Первоначальная единая литургия "состояла из следующих частей: 1) псалмически-молитвенной; 2) библейски-поучительной, хотя эта часть иногда меняла место; 3) гимнологически-хвалебной, песненно-торжественной, славословительной; 4) далее ектенийно-просительной и 5) наконец, жертвенно-Божественной".18

Разделение на три главнейшие службы (из-за практической нужды: труженникам после ночной службы предстояла работа) произошло не механически, а духовно-органически: службы "голографически" сохранили в себе образ целого; они подобны друг другу, строются на последовании упомянутых пяти разделов древней литургии.

Вместе с тем каждая из разнесенных во времени служб обрела и свое лицо в соответствии с ролью в целом и с условиями времени суток.
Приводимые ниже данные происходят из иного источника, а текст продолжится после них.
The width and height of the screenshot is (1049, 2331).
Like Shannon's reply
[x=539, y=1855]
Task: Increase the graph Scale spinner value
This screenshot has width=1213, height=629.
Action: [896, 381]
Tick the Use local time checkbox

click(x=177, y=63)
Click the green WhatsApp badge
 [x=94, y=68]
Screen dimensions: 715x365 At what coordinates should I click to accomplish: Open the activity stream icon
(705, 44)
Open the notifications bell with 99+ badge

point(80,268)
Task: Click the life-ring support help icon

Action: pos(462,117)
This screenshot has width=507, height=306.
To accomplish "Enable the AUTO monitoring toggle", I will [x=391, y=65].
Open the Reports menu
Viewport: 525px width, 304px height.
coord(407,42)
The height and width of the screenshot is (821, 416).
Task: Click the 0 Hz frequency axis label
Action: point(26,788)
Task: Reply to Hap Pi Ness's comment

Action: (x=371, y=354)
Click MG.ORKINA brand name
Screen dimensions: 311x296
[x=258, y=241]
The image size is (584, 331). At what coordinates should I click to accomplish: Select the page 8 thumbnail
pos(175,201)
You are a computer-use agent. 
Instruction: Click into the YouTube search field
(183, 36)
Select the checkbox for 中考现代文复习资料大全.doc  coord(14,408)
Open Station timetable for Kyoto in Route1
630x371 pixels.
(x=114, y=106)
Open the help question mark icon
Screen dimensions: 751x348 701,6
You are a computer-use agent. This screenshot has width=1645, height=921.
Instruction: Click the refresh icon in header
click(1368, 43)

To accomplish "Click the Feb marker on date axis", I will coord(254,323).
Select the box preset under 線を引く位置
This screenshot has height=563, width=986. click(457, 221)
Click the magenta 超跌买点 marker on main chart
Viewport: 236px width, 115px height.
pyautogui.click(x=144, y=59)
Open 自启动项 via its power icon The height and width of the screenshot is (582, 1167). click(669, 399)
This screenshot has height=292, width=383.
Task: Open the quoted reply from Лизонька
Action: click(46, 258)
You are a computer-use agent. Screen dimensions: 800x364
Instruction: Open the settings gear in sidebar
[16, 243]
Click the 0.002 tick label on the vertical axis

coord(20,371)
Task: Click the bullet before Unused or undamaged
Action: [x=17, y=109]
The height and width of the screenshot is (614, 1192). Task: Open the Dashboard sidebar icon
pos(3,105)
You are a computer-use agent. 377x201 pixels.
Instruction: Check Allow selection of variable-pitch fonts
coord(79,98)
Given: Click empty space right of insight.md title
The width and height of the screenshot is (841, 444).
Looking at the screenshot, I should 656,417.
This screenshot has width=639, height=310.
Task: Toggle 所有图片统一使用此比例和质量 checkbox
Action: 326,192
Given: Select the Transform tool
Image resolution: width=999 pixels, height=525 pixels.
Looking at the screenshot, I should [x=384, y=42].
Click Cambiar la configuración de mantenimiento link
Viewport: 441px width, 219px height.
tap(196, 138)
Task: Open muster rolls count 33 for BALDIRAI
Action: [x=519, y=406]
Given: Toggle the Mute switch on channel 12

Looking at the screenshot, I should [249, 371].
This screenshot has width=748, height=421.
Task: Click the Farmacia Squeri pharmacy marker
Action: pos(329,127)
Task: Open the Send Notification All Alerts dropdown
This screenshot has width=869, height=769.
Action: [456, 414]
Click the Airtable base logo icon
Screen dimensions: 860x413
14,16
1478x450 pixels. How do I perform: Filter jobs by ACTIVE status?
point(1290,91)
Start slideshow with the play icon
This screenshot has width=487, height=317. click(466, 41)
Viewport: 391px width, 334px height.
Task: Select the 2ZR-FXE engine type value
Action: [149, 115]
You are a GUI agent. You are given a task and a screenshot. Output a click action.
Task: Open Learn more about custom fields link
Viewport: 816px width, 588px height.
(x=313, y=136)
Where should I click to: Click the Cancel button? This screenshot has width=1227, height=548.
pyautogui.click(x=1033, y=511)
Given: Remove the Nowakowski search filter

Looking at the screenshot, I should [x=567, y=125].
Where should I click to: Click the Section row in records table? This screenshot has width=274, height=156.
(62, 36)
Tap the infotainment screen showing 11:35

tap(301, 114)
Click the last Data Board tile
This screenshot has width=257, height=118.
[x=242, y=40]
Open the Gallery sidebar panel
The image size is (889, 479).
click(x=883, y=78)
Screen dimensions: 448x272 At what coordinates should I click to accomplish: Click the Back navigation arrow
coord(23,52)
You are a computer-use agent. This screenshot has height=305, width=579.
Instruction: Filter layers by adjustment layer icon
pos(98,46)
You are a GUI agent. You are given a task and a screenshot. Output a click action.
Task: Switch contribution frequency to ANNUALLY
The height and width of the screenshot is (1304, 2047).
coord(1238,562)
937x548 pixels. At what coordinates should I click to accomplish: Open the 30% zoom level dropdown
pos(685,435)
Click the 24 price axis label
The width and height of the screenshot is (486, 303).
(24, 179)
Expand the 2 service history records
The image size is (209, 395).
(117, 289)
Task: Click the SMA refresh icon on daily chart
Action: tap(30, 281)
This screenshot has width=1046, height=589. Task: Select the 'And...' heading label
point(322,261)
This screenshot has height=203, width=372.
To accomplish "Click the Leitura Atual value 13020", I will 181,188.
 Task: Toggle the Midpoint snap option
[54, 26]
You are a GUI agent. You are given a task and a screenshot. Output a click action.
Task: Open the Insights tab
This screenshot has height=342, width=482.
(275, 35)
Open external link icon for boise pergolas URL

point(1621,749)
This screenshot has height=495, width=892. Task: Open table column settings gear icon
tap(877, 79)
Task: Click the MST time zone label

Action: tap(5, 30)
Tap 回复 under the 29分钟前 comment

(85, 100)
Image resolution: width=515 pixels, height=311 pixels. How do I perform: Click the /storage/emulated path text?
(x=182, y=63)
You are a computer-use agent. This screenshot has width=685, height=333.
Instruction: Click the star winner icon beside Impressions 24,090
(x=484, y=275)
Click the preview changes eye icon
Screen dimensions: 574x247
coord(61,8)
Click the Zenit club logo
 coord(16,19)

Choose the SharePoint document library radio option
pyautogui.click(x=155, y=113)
Молитвенные последования вечерни и утрени устремлены к литургии как средоточию тайны. В самой литургии таким средоточием является литургия верных, а в ней — Евхаристический канон. Проскомидия и литургия оглашенных, как бы подхватывая настроения вечерни и утрени, приносят сердце готовым к восприятию тайны спасения. Дар Божией любви дается именно как дар, не заслуженный нами, но предшествоваший труд любви готовил сердце для принятия дара.

Основной тон каждой из служб митрополит Вениамин определяет следующим образом. Вечерня имеет характер мирно-покаянный, утреня — служба радостного подвига. Литургия, ее главная часть — Евхаристический канон, есть восхищенный гимн благодарения, хвалы, славы, любви, торжество Царской трапезы, Агнчего брака: взаимное общение Бога и людей в любви и Приобщении. "Соедините теперь все: покаяние вечерни, подвиг и славу утрени и любовь-общение с Богом на литургии. Какой чудный постепенный порядок и строй!. Воистину Дух Святой через святых отцов устроил наши Божественные службы!"19

Из общего строя и хода богослужения выделяются разновидности молитвенного пения. Из каких начал складывается вообще молитва?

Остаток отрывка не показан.